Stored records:
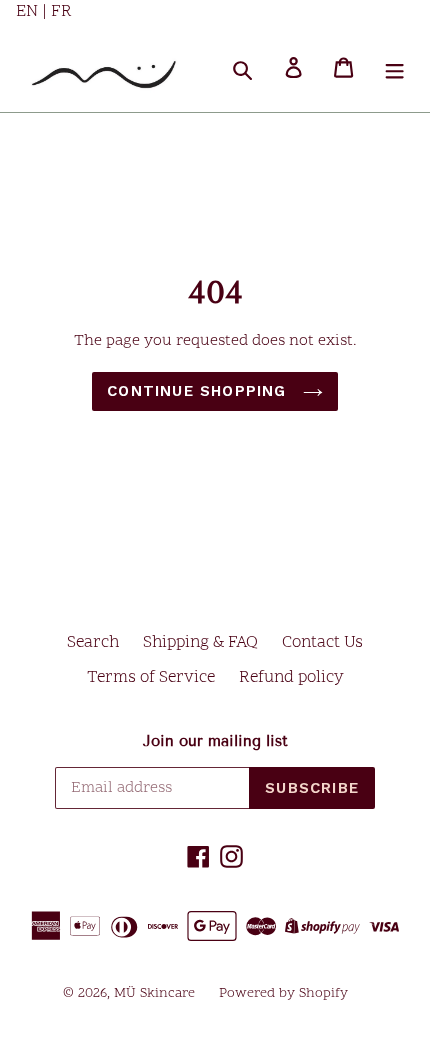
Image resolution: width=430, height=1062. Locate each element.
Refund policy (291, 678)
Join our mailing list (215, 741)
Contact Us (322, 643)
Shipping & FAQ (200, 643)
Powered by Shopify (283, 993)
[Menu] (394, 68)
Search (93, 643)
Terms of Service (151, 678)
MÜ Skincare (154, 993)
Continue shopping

▶ **WHAT NEEDS TO BE DONE**:
The lines from the one holding "Search (93, 643)" to the final line of the entries, both included, are what should be output, exactly and alone.

▶ **OUTPUT**:
Search (93, 643)
Terms of Service (151, 678)
MÜ Skincare (154, 993)
Continue shopping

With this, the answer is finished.